I love manifestos. What can I say? I’m a public intellectual who believes in the power of ideas. Expressed with clarity and force, they can help shape disparate but related impulses into an effective movement. On the other hand, movements are easily prey to the type of magical thinking that says if we can only get the words right, the actions will fall into place. In the end, the reflection and debate involved in crafting a manifesto are salubrious in and of themselves: diehard activists tend to move fast from one action to the next, shooting from the hip; without reflection you get repetition but not necessarily progress, which demands self-questioning as well as determination.
I look forward to seeing what emerges from Al Haber’s project for a new manifesto. If the result captures my interest, I’ll write about it here.

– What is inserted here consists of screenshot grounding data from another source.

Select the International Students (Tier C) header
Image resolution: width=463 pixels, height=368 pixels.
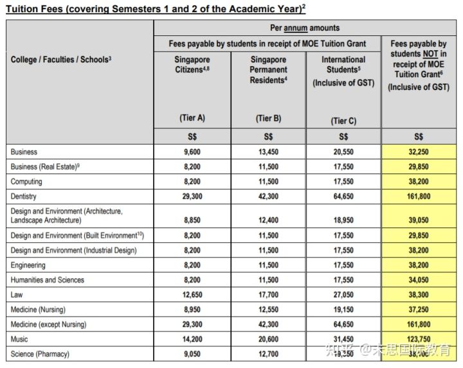[x=343, y=71]
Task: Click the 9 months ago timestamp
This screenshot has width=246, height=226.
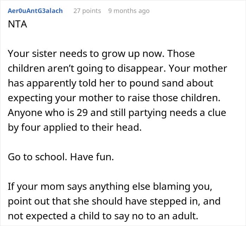Action: (129, 11)
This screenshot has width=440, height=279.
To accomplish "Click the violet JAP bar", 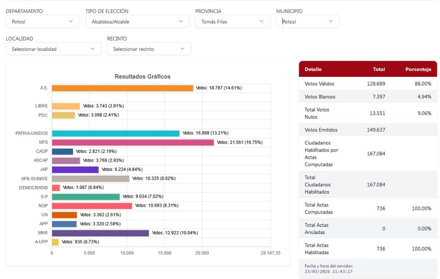I will pos(75,170).
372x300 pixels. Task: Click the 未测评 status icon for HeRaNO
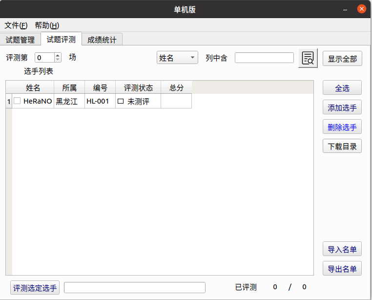pos(121,102)

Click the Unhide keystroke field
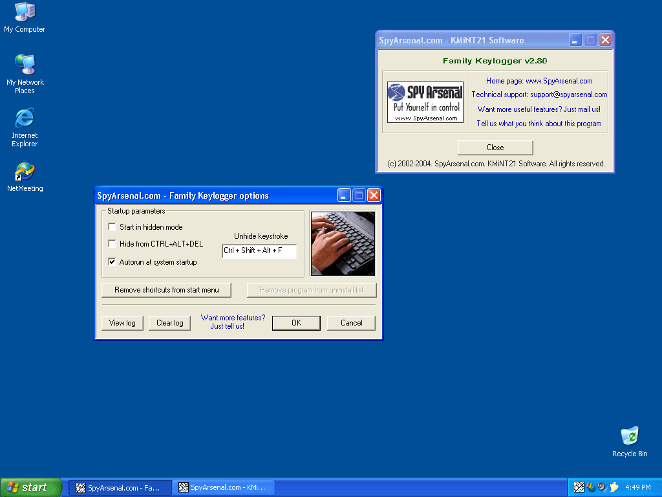click(259, 250)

In the meantime, here’s my question for you. The Port Huron Statement has strong echoes of the Declaration of Independence’s “We hold these truths to be self-evident”: “We regard men as infinitely precious and possessed of unfulfilled capacities for reason, freedom, and love.” How would you describe the thwarted potential of the human subject today? Would “reason, freedom, and love” sum it up? I find myself rattling off words like “compassion,” “healing,” and “equality,” as well as “freedom.” How about you?
When I write “the sixties,” I’m thinking of a period that didn’t really develop in earnest till 1964 or so:musically, the Port Huron Statement coincided with the Beatles’ arrival on the U.S. music scene, Sam Cooke singing “Twistin’ The Night Away,” and Ray Charles going country with “I Can’t Stop Loving You.” Bob Dylan’s first album came out that year, but most of the songs on it were folk standards. Jimi Hendrix didn’t record till 1964; Jefferson Airplane 1966, Santana 1969. But 1962 had its saving graces. The Supremes first album included this great song by Smokey Robinson, later a huge hit (in a much better version) for the Jackson 5: “Who’s Lovin’ You.” It’s a little cheesy, I know, but I like this version by Sananda Maitreya (the artist formerly known as Terence Trent D’Arby).